■ **Data pulled from a collection**
● ● ● ● ● ● ●
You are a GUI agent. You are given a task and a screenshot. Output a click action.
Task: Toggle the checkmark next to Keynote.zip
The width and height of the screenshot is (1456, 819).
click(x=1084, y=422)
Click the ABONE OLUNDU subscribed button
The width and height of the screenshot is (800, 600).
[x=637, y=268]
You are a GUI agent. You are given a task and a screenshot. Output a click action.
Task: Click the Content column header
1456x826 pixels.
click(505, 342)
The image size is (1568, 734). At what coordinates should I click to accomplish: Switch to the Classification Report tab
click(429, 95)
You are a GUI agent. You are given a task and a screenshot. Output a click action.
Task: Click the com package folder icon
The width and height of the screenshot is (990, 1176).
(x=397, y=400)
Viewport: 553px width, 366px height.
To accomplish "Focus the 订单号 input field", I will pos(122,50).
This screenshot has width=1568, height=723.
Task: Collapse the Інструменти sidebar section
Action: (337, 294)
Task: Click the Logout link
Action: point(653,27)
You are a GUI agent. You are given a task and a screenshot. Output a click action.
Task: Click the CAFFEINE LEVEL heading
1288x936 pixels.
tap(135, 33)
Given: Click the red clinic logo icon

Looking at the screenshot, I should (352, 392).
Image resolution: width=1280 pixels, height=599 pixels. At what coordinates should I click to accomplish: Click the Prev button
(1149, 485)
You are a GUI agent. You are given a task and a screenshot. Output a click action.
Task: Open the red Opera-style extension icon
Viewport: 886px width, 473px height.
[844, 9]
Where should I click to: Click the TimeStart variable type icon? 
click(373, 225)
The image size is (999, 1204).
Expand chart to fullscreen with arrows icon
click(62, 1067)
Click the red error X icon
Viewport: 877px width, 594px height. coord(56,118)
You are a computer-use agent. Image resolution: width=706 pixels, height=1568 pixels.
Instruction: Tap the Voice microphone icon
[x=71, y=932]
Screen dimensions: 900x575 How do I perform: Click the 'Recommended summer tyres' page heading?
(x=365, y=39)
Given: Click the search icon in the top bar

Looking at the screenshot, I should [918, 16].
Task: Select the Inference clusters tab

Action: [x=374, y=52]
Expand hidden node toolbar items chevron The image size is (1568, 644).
● ● ● ● ● ● ●
■ **TASK PROMPT**
Copy every item above word for word, with nothing changed.

■ **RESPONSE TO THIS TASK**
You are a GUI agent. You are given a task and a screenshot. Output a click action.
Task: Toggle the checkmark next to Keynote.zip
The width and height of the screenshot is (1456, 819).
click(x=1084, y=422)
Click the ABONE OLUNDU subscribed button
The width and height of the screenshot is (800, 600).
[x=637, y=268]
You are a GUI agent. You are given a task and a screenshot. Output a click action.
Task: Click the Content column header
1456x826 pixels.
click(505, 342)
The image size is (1568, 734). At what coordinates should I click to accomplish: Switch to the Classification Report tab
click(429, 95)
You are a GUI agent. You are given a task and a screenshot. Output a click action.
Task: Click the com package folder icon
The width and height of the screenshot is (990, 1176).
(x=397, y=400)
Viewport: 553px width, 366px height.
To accomplish "Focus the 订单号 input field", I will pos(122,50).
This screenshot has width=1568, height=723.
Task: Collapse the Інструменти sidebar section
Action: (337, 294)
Task: Click the Logout link
Action: point(653,27)
You are a GUI agent. You are given a task and a screenshot. Output a click action.
Task: Click the CAFFEINE LEVEL heading
1288x936 pixels.
tap(135, 33)
Given: Click the red clinic logo icon

Looking at the screenshot, I should (352, 392).
Image resolution: width=1280 pixels, height=599 pixels. At what coordinates should I click to accomplish: Click the Prev button
(1149, 485)
You are a GUI agent. You are given a task and a screenshot. Output a click action.
Task: Open the red Opera-style extension icon
Viewport: 886px width, 473px height.
[844, 9]
Where should I click to: Click the TimeStart variable type icon? 
click(373, 225)
The image size is (999, 1204).
Expand chart to fullscreen with arrows icon
click(62, 1067)
Click the red error X icon
Viewport: 877px width, 594px height. coord(56,118)
You are a computer-use agent. Image resolution: width=706 pixels, height=1568 pixels.
Instruction: Tap the Voice microphone icon
[x=71, y=932]
Screen dimensions: 900x575 How do I perform: Click the 'Recommended summer tyres' page heading?
(x=365, y=39)
Given: Click the search icon in the top bar

Looking at the screenshot, I should [918, 16].
Task: Select the Inference clusters tab

Action: [x=374, y=52]
Expand hidden node toolbar items chevron The image size is (1568, 644).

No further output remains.